Get error from proxy.error.var object
GetProxyError.Rd
Get error from proxy.error.var object
Arguments
- var.obj
timescale dependent variance object from IntegrateErrorSpectra
- timescale
the temporal resolution at which the proxy values are being interpreted
- exclude
character vector of error components to exclude from the total
- include.f.zero
include or exclude power at nu = 0
- format
format of the output
Examples
spec.pars <- GetSpecPars("Mg_Ca", tau_p = 1 / 12, phi_c = 0, seas.amp = 4, T = 100 * 101)
spec.obj <- do.call(ProxyErrorSpectrum, spec.pars)

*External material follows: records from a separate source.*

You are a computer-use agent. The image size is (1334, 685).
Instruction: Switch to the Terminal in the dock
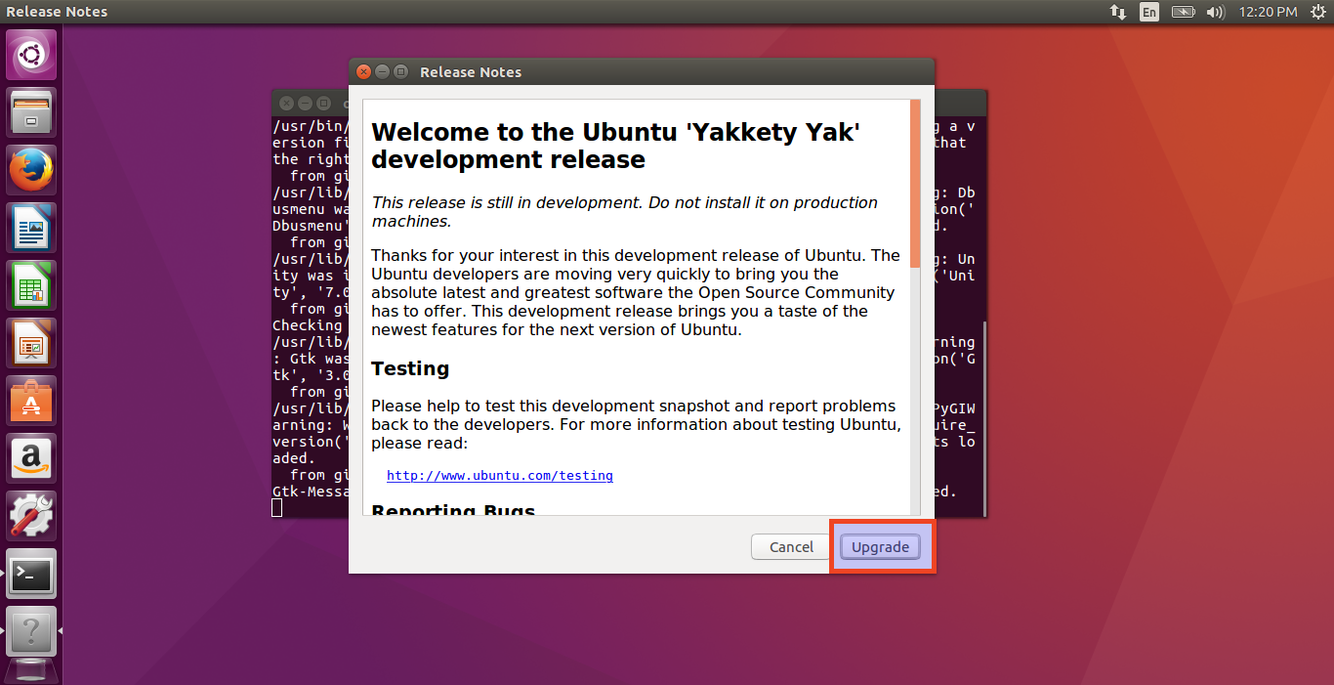pyautogui.click(x=31, y=575)
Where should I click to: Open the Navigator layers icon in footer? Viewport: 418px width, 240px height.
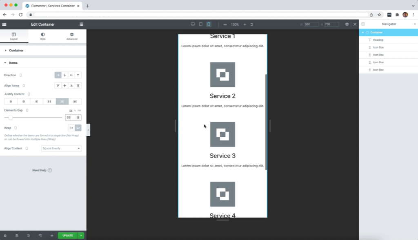point(17,236)
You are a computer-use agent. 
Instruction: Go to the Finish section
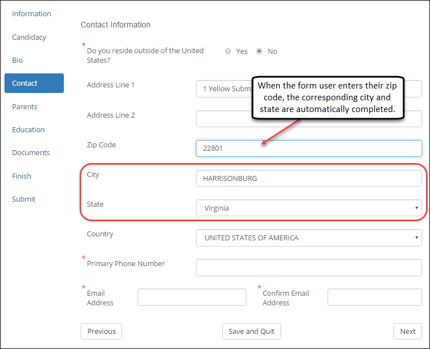(22, 176)
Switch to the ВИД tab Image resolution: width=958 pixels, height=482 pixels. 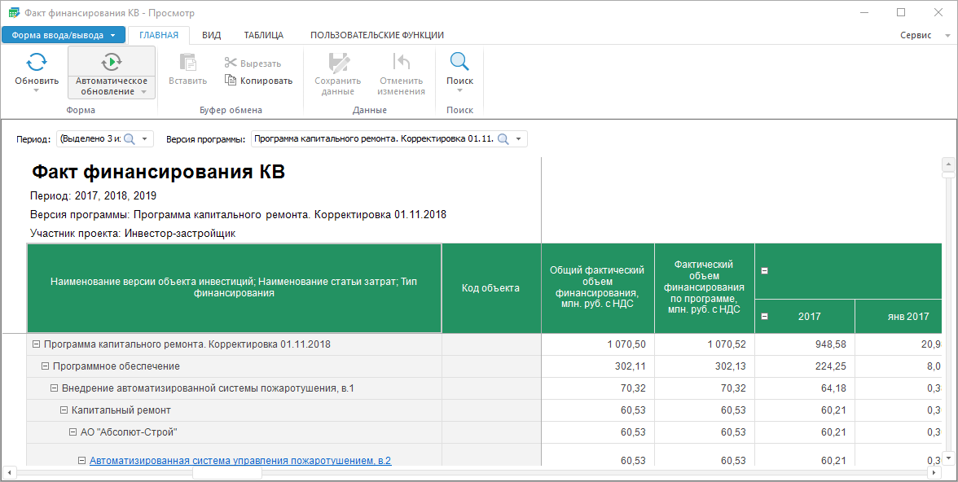pos(211,35)
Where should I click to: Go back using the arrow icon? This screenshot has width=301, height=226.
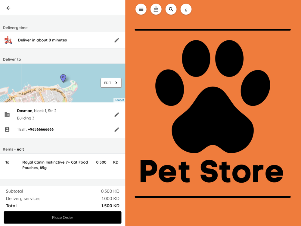[8, 8]
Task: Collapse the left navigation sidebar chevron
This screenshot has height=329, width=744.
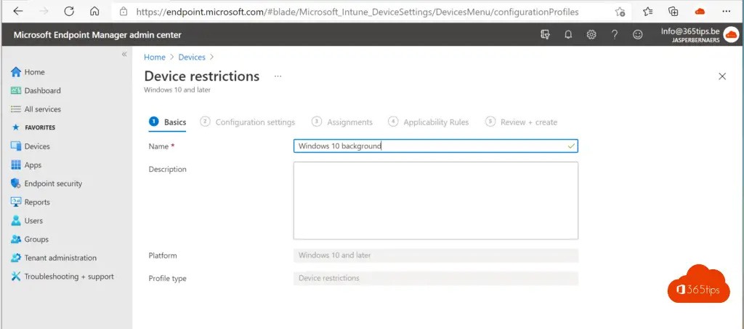Action: point(124,54)
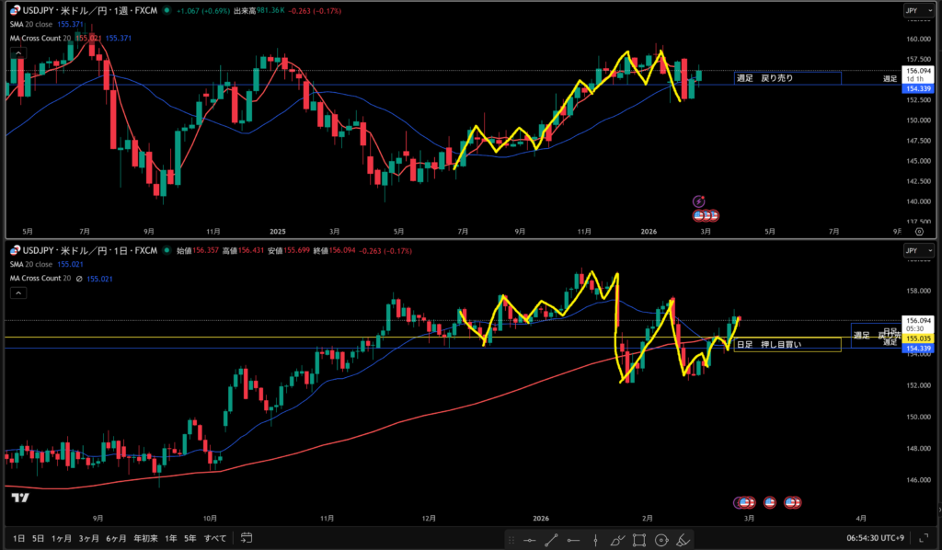Collapse the indicator legend on lower chart
Screen dimensions: 942x550
pyautogui.click(x=17, y=292)
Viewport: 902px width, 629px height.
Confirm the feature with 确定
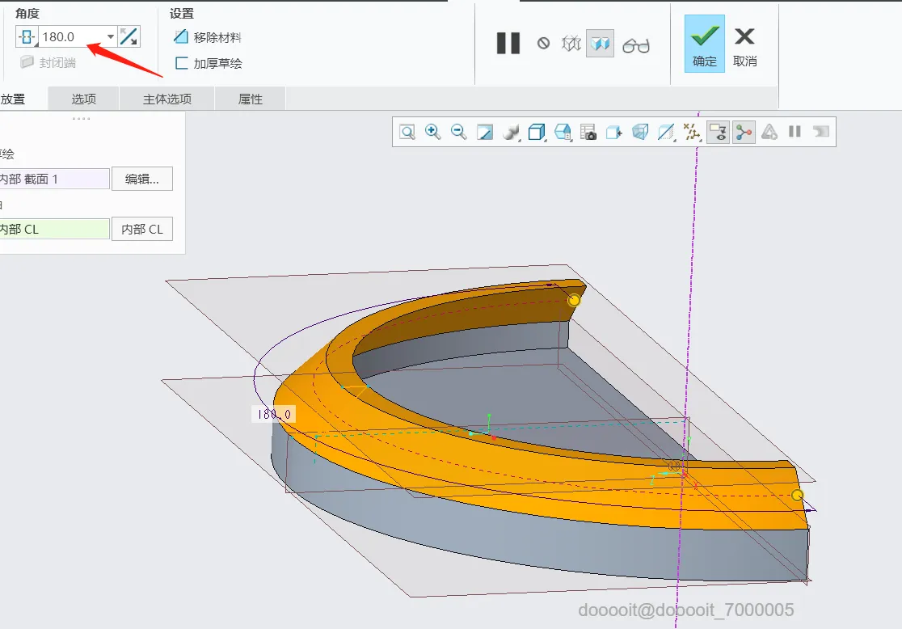[x=705, y=44]
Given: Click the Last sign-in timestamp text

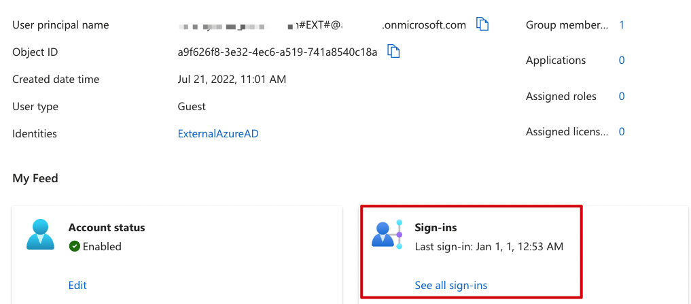Looking at the screenshot, I should point(489,246).
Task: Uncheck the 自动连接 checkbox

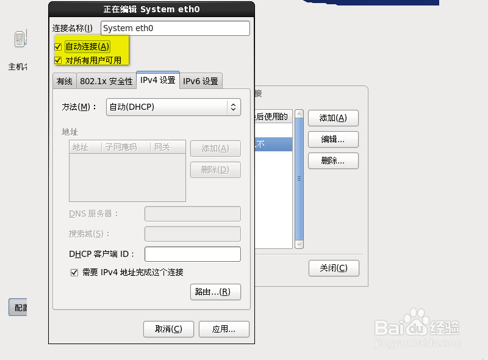Action: (57, 46)
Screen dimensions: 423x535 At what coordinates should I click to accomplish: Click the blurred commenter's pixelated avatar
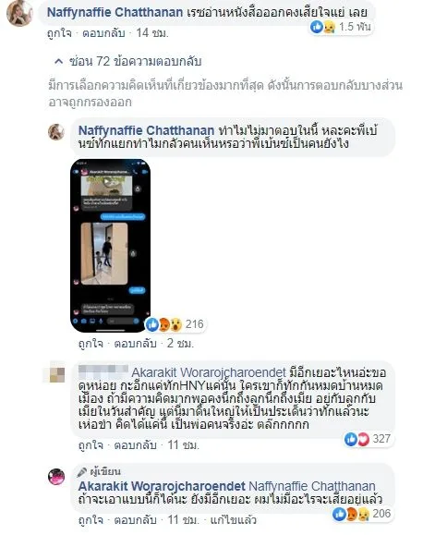(x=56, y=372)
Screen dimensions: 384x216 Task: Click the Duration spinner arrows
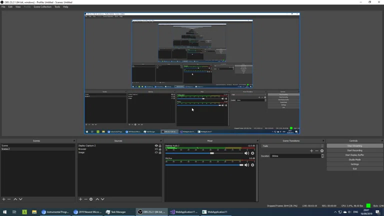point(323,156)
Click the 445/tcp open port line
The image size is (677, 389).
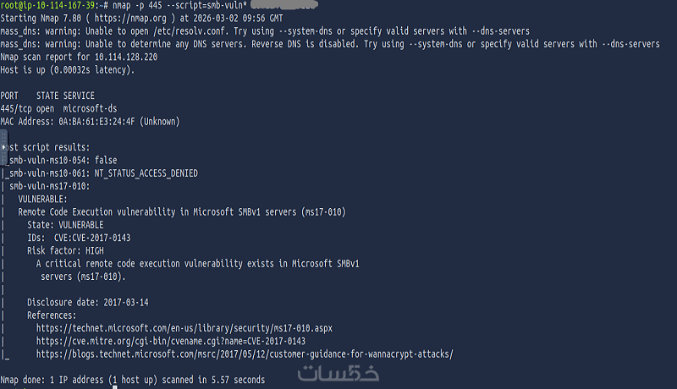click(58, 109)
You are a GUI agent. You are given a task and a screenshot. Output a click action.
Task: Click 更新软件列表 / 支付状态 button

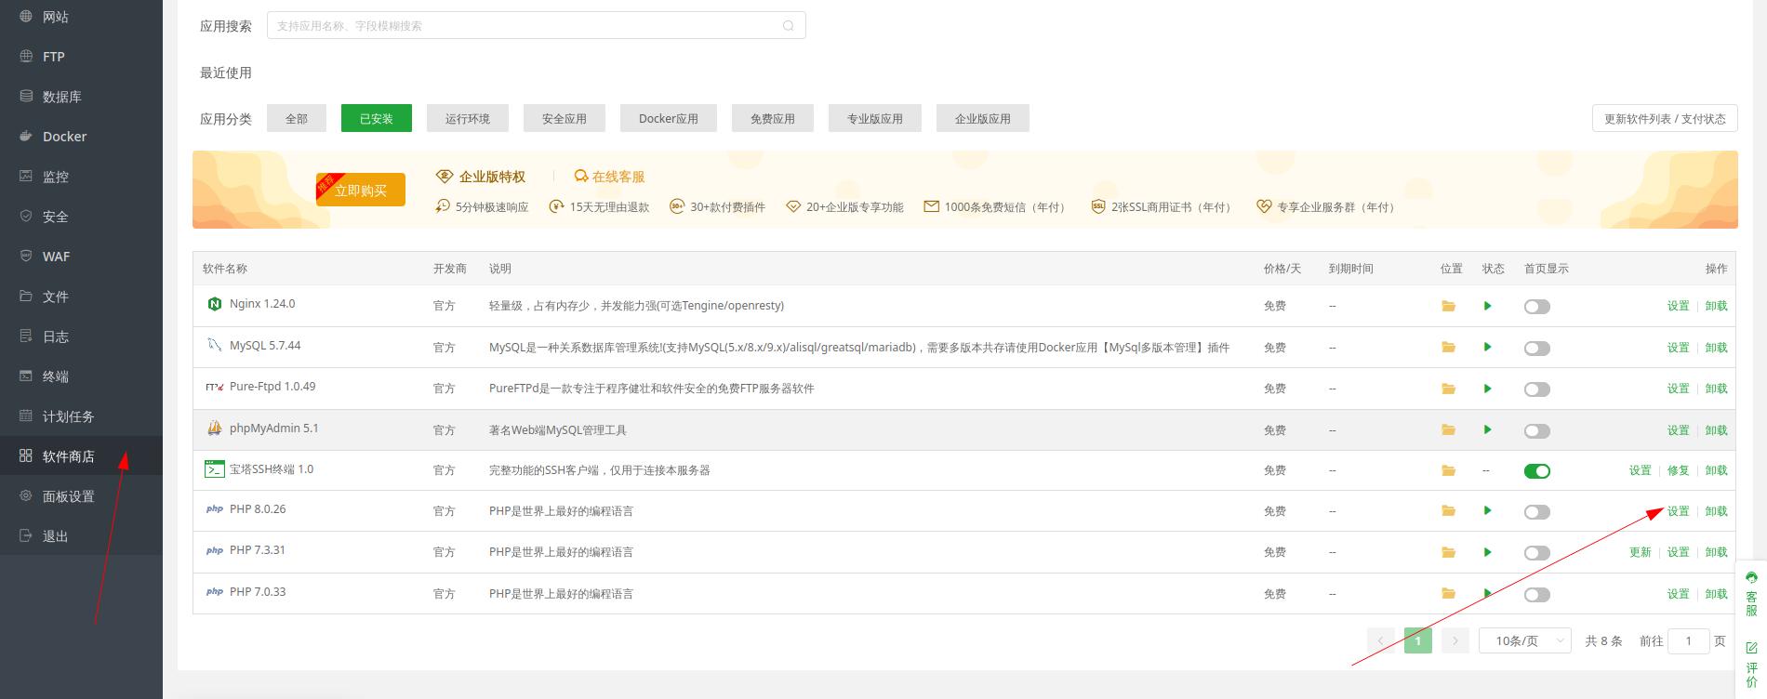click(x=1664, y=119)

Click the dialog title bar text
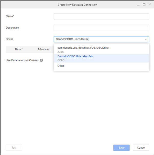click(x=77, y=5)
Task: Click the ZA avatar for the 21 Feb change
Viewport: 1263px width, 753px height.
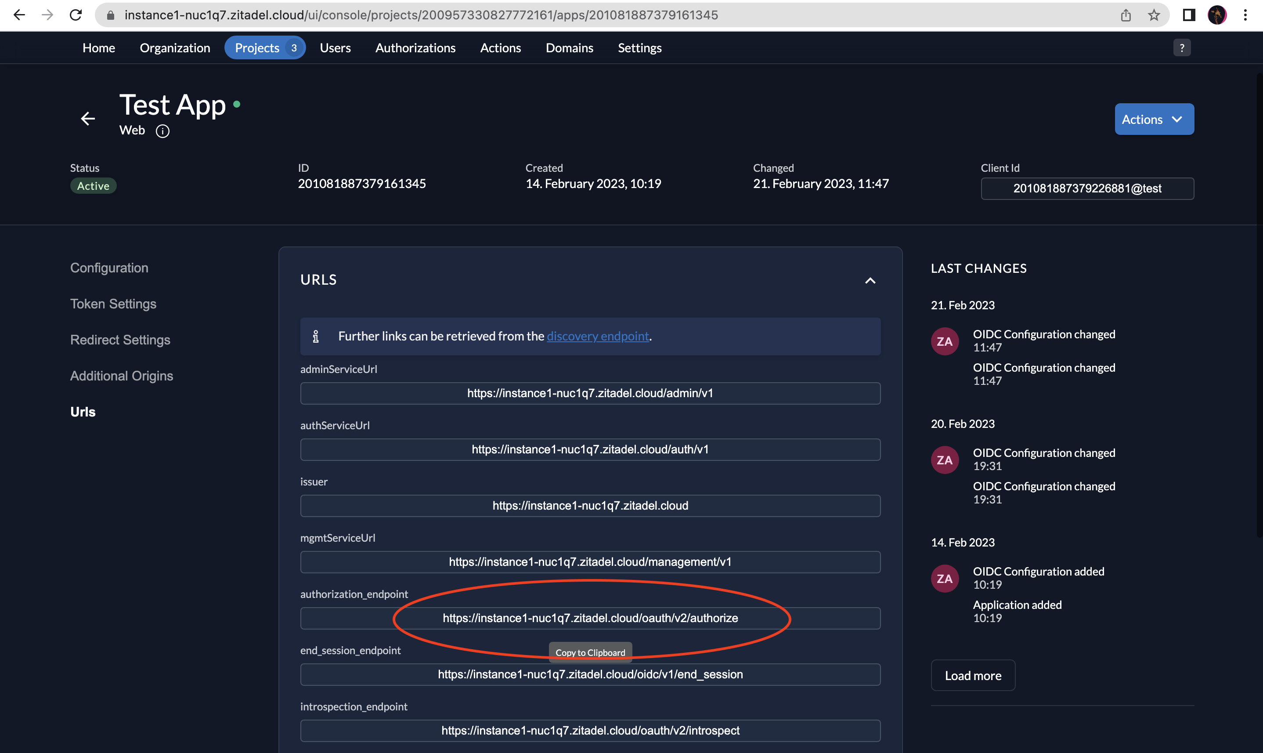Action: (944, 341)
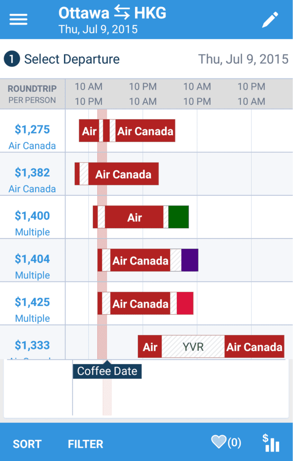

#> Warning: Rounding T to 10100 so that T is an odd integer multiple of delta_t
PlotSpecError(spec.obj)
#> Warning: There were 4 warnings in `summarise()`.
#> The first warning was:
#> ℹ In argument: `max.spec = max(spec, na.rm = TRUE)`.
#> ℹ In group 9: `component = "Climate"` and `ax.grp = "nu == 0"`.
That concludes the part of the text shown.